Financing clinical trials costs tens of millions and as a result, Rosier suggests that investing that sort of money in Bader’s wound gel would constitute “a risky financing with maybe not so much return for pharmaceutical groups”. When they met that evening, Bader had not secured the funding he needed.
Without experience in the beauty industry, but with a finance background, Rosier says he and Bader brainstormed on how they could leverage the professor’s discoveries to “find a pragmatic way to finance his research”.

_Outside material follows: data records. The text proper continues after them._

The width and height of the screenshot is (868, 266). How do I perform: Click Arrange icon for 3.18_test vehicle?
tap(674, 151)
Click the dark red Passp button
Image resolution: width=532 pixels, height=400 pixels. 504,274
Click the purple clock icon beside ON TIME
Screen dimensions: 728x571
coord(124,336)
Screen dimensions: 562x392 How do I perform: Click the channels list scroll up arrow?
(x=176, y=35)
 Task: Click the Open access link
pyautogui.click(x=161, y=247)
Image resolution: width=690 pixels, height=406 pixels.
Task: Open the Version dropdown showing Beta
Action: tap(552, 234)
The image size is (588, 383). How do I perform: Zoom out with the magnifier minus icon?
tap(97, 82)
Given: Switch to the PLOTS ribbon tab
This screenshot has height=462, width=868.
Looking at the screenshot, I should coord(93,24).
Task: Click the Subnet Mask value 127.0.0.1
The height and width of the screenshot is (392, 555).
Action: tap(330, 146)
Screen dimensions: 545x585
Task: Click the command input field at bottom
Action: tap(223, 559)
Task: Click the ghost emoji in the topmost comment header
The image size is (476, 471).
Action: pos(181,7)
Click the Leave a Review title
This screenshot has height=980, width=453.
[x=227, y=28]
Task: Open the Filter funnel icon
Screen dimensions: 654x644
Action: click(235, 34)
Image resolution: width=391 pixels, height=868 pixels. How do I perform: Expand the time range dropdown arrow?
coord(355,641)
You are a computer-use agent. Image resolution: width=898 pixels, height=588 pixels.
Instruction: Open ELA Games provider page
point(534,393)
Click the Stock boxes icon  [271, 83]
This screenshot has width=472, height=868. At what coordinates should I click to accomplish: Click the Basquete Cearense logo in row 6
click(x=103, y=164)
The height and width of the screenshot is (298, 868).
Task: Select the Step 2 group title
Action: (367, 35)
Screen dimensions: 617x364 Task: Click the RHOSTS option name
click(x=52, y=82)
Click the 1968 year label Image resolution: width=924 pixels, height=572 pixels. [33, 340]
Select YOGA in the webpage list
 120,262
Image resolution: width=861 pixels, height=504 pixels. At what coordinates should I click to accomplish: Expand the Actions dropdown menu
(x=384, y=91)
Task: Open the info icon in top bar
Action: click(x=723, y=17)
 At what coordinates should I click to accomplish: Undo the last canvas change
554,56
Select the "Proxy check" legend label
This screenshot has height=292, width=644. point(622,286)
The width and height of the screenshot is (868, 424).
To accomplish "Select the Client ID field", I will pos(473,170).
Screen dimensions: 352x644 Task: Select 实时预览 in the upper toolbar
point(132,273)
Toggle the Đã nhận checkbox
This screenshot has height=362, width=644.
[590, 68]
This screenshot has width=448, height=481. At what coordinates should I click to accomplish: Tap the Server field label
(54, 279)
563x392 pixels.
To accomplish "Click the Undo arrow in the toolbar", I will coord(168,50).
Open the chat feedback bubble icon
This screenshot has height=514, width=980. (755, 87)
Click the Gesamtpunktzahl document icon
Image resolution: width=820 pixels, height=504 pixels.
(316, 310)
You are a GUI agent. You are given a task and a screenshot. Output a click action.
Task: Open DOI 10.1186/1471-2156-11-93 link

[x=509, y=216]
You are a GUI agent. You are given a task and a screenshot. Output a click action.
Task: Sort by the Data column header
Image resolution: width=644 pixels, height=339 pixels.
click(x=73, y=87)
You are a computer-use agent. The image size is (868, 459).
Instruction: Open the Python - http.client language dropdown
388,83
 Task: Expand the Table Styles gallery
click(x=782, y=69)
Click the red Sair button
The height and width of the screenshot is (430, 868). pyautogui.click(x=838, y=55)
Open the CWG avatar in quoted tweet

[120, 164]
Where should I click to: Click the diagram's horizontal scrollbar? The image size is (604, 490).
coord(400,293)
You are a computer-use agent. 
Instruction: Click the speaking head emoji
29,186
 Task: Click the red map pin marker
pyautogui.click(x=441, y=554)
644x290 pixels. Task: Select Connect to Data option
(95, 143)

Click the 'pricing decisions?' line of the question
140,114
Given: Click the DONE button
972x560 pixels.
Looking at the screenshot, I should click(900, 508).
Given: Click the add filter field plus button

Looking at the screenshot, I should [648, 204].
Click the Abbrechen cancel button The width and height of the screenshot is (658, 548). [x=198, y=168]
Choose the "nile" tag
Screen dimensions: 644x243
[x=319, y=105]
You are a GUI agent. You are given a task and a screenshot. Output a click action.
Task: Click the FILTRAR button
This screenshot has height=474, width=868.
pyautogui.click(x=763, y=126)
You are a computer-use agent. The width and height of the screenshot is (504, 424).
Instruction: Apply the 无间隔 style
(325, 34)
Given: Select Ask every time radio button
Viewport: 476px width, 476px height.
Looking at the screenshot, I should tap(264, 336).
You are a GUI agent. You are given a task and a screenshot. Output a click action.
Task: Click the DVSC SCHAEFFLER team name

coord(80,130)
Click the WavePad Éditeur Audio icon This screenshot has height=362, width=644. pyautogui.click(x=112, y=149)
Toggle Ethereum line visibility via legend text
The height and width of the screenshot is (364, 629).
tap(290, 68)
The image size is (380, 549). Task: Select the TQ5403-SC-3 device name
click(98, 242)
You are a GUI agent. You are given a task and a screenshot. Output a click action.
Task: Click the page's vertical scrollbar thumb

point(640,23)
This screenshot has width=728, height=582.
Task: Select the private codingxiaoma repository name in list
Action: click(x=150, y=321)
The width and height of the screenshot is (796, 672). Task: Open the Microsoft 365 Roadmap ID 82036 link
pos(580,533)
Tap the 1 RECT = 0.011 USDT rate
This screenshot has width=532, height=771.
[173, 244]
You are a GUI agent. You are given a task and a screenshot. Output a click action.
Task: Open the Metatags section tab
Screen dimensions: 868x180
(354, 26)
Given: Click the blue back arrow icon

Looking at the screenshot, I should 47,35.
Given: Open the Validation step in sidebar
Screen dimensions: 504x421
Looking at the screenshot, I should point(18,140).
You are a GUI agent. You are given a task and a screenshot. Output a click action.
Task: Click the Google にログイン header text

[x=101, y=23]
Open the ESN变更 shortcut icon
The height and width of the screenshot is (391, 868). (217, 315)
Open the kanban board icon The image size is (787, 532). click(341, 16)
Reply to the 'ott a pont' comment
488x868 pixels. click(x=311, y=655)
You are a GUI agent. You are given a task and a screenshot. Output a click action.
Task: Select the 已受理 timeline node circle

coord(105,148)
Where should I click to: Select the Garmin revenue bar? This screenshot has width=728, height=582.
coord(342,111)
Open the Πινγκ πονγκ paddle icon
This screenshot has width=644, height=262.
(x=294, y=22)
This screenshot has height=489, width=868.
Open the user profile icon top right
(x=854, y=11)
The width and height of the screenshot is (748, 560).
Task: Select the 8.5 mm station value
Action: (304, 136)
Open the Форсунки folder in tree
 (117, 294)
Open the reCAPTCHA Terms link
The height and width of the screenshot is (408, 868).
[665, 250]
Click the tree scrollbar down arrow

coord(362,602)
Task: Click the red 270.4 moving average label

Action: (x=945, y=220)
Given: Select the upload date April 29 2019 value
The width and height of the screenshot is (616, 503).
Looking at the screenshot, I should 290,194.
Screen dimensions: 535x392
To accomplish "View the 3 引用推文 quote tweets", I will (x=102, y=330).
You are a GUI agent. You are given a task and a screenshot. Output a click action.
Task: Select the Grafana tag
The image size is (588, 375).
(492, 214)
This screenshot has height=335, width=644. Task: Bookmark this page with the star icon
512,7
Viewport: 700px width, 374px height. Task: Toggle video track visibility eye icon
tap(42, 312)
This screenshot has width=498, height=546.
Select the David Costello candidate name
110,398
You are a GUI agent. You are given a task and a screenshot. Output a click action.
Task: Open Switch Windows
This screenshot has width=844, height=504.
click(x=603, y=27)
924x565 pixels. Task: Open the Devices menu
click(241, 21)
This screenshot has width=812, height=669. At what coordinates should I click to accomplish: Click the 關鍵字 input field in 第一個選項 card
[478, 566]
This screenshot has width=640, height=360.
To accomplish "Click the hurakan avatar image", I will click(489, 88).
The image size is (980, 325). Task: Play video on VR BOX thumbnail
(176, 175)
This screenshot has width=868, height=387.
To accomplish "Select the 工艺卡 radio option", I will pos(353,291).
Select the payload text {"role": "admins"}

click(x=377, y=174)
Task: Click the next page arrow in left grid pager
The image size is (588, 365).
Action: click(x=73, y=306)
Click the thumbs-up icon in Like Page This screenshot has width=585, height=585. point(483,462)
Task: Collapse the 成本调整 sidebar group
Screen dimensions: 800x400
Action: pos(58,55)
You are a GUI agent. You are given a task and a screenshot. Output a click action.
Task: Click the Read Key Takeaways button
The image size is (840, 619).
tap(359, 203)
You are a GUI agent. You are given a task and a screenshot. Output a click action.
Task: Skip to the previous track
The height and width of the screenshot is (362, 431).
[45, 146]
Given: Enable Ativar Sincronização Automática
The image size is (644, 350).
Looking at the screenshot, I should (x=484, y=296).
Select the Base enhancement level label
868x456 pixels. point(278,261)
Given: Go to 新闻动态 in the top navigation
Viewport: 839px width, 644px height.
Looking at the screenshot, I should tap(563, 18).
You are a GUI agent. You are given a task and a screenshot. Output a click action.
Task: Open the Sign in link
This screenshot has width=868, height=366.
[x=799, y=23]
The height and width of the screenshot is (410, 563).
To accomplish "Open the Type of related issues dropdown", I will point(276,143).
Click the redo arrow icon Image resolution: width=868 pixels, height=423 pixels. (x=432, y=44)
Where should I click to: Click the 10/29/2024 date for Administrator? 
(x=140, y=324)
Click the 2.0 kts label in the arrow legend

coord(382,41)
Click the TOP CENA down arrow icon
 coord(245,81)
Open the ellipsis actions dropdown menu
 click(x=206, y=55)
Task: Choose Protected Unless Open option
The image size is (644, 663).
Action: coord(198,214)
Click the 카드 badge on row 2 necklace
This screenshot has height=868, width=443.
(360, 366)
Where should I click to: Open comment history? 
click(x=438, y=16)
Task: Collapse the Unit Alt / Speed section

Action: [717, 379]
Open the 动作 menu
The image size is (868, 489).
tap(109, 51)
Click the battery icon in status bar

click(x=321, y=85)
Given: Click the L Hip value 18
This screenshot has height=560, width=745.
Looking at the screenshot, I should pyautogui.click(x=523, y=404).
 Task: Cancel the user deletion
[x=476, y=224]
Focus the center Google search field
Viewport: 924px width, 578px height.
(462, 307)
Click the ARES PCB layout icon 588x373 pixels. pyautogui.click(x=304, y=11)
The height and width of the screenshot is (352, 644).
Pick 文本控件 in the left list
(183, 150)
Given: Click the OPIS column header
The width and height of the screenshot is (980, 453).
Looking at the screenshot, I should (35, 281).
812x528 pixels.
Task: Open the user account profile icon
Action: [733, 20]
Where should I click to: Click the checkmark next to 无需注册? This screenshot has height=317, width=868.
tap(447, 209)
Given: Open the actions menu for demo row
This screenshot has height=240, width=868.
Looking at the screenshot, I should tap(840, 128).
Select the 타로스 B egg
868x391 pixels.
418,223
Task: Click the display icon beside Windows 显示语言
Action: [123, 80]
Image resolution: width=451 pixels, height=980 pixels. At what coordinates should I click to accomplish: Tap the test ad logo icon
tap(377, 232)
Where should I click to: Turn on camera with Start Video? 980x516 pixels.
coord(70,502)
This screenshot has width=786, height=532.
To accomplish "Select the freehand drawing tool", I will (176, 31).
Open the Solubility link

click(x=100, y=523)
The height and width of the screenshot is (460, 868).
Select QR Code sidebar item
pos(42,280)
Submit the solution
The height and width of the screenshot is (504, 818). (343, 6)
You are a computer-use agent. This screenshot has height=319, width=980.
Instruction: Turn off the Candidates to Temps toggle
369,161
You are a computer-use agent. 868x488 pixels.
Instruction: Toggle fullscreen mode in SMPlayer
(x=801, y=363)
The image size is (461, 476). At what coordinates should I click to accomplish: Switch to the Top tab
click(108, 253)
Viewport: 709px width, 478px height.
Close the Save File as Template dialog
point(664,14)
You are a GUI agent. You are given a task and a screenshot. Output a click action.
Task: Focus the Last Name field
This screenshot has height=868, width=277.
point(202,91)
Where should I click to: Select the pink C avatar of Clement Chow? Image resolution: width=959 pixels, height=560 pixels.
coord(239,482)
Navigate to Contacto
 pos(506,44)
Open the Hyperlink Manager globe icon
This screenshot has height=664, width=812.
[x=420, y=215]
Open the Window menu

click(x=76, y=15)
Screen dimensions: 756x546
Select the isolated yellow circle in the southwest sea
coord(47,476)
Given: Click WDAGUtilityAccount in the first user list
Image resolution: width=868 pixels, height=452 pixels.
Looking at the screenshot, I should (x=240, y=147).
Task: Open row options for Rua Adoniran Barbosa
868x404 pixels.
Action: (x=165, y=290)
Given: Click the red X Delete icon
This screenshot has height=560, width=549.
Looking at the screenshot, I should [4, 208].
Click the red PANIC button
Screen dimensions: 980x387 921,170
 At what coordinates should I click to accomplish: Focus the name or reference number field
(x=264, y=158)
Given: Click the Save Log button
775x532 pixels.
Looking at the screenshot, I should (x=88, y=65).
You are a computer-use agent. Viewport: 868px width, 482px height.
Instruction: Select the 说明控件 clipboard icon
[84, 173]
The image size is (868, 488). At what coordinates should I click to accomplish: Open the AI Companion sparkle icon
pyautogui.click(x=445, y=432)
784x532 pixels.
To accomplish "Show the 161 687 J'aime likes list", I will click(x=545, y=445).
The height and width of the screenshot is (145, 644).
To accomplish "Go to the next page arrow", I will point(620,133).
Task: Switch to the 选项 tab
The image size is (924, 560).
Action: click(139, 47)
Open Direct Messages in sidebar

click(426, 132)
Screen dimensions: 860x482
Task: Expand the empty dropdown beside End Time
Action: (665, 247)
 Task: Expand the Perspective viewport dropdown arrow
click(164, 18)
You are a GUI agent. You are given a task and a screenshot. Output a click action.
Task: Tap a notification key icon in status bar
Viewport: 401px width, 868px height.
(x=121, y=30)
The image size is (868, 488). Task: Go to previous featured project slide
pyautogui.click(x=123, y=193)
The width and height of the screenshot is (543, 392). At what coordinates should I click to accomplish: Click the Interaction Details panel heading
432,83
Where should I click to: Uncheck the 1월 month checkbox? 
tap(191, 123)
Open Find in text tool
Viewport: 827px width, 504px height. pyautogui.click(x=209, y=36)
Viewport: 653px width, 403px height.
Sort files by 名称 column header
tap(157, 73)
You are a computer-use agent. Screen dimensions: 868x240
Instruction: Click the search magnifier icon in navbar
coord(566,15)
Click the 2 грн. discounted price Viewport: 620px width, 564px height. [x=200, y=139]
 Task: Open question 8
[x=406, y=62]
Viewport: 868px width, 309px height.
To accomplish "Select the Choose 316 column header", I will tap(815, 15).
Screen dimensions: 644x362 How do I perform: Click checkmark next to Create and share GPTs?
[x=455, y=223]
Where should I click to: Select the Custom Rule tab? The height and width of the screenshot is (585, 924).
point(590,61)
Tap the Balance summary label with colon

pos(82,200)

Rosier puts the pair’s initial enthusiasm down to naivety. He believed that the professor’s scientific credentials were unmatched. He considered that Bader’s TFC8 complex was unique enough to establish a niche in the beauty industry and carry a brand to major success. The professor describes TFC8 as a combination of certain “vitamins, lipids, nutrients and amino acids which are precursors for our intact skin cells in our intact skin” that are necessary for the skin to repair itself.
Despite the brand’s original one product ethos, it launched numerous products in the face and body category last year and is about to launch Augustinus Bader The Serum (€320) and Augustinus Bader The Eye Cream (€185). Bader himself confirms that “our philosophy remains that all the products are standalone products. There are various formulations because people have different skin needs – the rich cream, for example, may be better if you live in a dry climate or maybe have drier skin.”
He is not suggesting that people need to buy all the products and use them simultaneously. They all contain his TFC8 complex. Rosier says that customer feedback is so enthusiastic and forthcoming that the brand is creating products based on demand.
“If you look at peers to Augustinus Bader in the premium skincare world, on average they offer ranges of a 150 to 200 products. We won’t do that. It isn’t our DNA. We still maintain that philosophy of simplicity, and the product range is a very curated assortment compared to our peers.”
So far, the brand has risen to prominence by doing things differently. It will be interesting to see if it continues to win out with that strategy.